The NASA Lunar Reconnaissance Orbiter (LRO) has made quite the discovery on the far side of the moon.

In 1998, the LRO first found a ‘bull’s-eye’ concentration of the radioactive thorium, which showed progressively higher concentration from the edge to the center.  

More recent images from the LRO now reveal volcanic features in the terrain at the center of the bull’s-eye.  The volcanic complex is 25 to 35 km across.  

Moreover, it’s not basaltic volcanoes, which are commonly found on the earth and the moon.  

Instead, it’s the rarer silicic volcanism, which is unusual because the moon “does not reprocess rock materials in a way that concentrates silica,” said Bradley Jolliff of Washington University in St. Louis, who led the analysis of the LRO images.  

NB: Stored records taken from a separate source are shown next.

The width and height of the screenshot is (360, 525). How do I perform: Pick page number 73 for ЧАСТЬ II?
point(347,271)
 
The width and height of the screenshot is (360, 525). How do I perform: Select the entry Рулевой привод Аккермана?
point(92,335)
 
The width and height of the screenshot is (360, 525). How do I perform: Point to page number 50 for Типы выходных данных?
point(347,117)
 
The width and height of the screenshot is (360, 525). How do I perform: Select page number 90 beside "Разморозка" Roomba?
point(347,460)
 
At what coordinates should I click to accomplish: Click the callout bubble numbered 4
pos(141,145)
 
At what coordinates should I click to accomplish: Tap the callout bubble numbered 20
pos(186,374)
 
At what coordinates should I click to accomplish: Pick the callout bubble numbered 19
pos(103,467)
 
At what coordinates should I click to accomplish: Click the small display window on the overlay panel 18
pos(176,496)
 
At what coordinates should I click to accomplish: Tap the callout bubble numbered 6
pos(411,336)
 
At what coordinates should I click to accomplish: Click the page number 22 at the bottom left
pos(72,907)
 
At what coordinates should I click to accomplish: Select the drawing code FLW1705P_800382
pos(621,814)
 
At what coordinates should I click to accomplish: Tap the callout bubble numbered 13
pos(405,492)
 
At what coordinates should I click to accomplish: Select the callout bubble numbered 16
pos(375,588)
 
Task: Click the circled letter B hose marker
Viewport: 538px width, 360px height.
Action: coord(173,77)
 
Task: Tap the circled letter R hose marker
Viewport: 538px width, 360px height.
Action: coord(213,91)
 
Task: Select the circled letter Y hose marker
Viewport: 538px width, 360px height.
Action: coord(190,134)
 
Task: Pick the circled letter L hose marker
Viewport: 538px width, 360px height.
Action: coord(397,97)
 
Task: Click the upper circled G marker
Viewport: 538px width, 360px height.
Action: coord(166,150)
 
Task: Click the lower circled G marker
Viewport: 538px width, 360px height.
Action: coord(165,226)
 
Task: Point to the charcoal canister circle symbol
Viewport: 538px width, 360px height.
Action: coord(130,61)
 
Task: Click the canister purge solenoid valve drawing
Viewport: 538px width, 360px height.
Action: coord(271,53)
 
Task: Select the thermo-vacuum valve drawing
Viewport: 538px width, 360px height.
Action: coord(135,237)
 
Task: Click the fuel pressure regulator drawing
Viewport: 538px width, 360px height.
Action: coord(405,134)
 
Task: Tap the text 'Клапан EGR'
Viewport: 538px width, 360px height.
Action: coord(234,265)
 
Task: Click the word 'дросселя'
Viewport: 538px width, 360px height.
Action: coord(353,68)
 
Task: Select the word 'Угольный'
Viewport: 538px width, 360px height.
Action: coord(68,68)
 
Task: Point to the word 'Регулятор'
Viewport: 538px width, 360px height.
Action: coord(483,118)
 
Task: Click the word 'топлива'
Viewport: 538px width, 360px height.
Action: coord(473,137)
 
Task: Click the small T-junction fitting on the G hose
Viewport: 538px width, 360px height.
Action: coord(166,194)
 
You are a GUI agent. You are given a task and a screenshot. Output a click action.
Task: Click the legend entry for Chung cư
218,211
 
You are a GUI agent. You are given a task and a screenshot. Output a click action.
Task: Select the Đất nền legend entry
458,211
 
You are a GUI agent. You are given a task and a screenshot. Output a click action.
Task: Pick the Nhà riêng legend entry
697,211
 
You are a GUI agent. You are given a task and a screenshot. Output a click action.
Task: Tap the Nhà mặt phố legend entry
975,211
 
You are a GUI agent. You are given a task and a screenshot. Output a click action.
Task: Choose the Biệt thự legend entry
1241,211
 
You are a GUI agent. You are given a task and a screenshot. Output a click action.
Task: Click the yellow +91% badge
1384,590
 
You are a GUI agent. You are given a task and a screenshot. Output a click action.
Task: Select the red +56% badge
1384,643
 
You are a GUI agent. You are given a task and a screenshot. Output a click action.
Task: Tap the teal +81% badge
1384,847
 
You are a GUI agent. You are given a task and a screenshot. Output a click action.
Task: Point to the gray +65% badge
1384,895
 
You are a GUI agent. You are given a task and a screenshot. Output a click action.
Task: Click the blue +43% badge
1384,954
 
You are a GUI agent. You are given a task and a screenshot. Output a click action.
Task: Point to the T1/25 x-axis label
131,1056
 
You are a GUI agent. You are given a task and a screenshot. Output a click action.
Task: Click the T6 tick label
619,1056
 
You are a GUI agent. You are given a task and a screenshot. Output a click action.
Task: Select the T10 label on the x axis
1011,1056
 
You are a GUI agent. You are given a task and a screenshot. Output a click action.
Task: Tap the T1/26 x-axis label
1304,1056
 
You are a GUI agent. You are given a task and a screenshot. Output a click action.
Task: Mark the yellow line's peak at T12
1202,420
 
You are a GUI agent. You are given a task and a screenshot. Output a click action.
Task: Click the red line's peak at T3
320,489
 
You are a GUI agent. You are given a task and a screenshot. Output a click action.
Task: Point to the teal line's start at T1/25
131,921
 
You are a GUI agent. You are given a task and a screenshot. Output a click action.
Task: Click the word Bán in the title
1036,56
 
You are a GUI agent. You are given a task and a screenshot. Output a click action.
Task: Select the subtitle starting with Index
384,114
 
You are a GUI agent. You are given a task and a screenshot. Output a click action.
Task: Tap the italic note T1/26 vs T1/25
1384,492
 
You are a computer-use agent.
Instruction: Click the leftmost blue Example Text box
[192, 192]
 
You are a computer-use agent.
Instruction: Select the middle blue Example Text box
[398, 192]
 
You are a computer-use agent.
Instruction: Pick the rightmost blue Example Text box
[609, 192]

These and other results about the volcanic complex, which are presented in “Nature Geoscience,” challenge existing assumption and “offer tantalizing clues to the Moon's thermal history,” stated a Washington University in St. Louis press release.  (A link of the press release is here.)  

For example, the scientists think the newly-discovered volcanic province is comparatively young due to its lack of craters (formed from asteroid impacts), which may suggest that volcanic activities on the moon, at least on the far side, occurred for longer than previously thought.

Assuming the volcanic area was formed “very late in the game,” it couldn’t have been due to radioactive decay.  Instead the following  events (Jolliff’s favorite hypothesis) could have caused it:

A pulse of heat from deep in the mantle might melt a pocket of KREEP-rich rock at the base of the crust left by the original crystallization of the magma ocean.

The melt might have risen from the base of the crust to near the surface, inflating the surface in a low dome when it ponded there.

As this lava began to crystallize, it would have differentiated to produce a more silicic melt that was enriched in thorium.

Whatever the cause is (which currently can’t be conclusively determined because scientists don’t have access to the actual rock samples), it’s further evidence that the moon’s geology consists of much than just lunar mare and highlands.

Instead, it's proving to be more diverse and complex than previously thought.